* _What needs to be done_
Emit the line that holds "You are a computer-use agent. This" and all lines following it through the end of the data, verbatim, and nothing else.

━━━━━ Records for this task

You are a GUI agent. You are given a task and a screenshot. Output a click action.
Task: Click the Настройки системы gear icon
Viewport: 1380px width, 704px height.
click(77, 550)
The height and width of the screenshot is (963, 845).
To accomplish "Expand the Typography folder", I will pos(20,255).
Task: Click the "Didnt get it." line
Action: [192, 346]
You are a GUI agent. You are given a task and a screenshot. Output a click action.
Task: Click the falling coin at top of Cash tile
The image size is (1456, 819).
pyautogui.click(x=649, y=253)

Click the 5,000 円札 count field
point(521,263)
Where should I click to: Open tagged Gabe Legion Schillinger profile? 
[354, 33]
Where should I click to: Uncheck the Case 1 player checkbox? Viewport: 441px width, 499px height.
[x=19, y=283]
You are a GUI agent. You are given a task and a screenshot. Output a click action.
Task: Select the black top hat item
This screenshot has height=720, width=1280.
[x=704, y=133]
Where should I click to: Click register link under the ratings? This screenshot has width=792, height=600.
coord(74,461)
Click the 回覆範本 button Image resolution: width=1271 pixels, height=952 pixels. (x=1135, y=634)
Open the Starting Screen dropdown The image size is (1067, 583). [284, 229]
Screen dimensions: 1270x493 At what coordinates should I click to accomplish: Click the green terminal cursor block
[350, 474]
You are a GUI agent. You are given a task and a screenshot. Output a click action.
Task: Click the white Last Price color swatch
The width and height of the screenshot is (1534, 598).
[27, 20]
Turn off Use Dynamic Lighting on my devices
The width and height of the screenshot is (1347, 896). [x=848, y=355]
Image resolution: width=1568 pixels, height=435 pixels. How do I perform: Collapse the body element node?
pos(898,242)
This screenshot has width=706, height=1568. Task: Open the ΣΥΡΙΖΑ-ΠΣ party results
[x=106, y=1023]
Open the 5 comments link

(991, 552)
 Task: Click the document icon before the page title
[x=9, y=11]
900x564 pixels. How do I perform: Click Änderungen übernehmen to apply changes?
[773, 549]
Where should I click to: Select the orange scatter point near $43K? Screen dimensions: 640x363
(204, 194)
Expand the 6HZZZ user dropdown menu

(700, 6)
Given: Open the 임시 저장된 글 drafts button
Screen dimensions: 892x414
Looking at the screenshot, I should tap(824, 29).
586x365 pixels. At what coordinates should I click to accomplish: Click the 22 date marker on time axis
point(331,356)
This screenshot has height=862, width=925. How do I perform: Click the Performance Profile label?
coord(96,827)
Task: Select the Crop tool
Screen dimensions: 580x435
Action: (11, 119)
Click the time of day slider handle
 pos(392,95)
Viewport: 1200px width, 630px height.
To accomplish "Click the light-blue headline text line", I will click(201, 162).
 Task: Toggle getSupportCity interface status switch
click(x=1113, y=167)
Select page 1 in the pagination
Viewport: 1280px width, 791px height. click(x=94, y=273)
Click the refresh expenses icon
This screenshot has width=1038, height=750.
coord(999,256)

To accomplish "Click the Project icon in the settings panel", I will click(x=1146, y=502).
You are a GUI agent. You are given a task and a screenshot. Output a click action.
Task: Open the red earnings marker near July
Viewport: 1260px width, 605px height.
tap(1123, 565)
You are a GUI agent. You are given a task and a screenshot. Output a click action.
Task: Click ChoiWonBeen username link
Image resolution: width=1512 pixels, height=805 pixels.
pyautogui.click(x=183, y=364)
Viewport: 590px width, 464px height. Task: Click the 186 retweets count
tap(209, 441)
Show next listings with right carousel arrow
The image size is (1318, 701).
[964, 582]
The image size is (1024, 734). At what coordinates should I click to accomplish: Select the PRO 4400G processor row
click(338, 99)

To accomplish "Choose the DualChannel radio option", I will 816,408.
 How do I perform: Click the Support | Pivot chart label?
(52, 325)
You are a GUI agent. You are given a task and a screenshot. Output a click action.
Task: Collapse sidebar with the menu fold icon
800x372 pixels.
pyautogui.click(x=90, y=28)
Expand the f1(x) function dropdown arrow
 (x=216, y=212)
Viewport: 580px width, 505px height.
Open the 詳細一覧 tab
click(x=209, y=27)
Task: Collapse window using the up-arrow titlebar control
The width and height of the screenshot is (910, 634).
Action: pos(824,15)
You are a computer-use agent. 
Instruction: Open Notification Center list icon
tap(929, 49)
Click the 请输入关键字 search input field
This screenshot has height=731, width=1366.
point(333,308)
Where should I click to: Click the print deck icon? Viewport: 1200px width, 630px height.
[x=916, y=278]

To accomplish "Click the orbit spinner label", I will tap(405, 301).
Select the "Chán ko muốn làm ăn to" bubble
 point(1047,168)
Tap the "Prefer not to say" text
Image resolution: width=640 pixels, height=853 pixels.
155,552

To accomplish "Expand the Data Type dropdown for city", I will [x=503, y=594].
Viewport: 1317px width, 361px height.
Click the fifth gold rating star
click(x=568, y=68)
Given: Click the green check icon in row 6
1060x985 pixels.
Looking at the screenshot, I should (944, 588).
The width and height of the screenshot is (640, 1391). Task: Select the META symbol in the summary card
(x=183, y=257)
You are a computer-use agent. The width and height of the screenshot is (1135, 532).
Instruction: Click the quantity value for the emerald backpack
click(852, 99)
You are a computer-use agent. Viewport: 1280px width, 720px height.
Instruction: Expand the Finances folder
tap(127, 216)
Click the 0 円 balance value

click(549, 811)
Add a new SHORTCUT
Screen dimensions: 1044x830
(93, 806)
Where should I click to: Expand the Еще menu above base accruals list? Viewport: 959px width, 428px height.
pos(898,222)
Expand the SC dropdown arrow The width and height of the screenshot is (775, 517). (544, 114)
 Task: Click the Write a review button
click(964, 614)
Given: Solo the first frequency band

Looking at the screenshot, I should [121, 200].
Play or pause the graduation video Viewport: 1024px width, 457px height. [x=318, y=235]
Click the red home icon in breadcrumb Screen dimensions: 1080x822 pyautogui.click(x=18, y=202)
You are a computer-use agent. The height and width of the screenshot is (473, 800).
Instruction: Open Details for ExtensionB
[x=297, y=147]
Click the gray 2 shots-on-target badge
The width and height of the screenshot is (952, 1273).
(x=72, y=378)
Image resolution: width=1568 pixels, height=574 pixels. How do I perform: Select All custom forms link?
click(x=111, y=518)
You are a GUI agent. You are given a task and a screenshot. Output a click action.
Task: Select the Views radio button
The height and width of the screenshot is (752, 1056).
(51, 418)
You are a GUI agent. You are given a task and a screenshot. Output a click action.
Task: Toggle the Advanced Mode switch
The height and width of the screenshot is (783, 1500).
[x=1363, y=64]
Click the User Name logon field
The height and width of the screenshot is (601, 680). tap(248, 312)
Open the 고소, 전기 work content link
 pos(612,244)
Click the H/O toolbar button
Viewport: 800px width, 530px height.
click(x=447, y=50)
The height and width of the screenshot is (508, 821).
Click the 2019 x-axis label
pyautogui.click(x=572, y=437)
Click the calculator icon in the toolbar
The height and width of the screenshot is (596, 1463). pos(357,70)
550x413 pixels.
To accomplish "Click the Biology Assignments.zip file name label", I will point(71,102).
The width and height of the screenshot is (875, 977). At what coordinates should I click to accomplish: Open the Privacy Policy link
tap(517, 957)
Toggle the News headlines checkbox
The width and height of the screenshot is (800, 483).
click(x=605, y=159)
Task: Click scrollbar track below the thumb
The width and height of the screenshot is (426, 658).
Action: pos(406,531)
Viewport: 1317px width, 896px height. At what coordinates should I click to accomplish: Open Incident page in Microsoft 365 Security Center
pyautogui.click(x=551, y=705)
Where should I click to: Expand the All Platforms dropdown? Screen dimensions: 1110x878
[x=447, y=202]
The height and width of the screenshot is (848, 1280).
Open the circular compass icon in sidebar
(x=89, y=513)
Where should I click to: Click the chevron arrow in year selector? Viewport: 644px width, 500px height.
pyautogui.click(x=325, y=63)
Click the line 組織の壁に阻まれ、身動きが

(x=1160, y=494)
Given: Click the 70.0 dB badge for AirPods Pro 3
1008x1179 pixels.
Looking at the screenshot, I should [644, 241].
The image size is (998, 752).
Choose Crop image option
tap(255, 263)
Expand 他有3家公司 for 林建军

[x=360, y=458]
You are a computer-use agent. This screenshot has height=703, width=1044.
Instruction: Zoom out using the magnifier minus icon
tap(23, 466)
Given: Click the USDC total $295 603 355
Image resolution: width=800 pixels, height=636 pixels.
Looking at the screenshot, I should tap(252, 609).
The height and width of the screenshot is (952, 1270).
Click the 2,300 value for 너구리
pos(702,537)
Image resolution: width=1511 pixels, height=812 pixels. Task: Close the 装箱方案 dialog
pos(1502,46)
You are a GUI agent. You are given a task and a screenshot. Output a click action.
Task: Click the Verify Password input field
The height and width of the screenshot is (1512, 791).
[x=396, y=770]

━━━━━━━━━━

* _Response to the task_
You are a computer-use agent. This screenshot has height=703, width=1044.
Instruction: Zoom out using the magnifier minus icon
tap(23, 466)
Given: Click the USDC total $295 603 355
Image resolution: width=800 pixels, height=636 pixels.
Looking at the screenshot, I should tap(252, 609).
The height and width of the screenshot is (952, 1270).
Click the 2,300 value for 너구리
pos(702,537)
Image resolution: width=1511 pixels, height=812 pixels. Task: Close the 装箱方案 dialog
pos(1502,46)
You are a GUI agent. You are given a task and a screenshot. Output a click action.
Task: Click the Verify Password input field
The height and width of the screenshot is (1512, 791).
[x=396, y=770]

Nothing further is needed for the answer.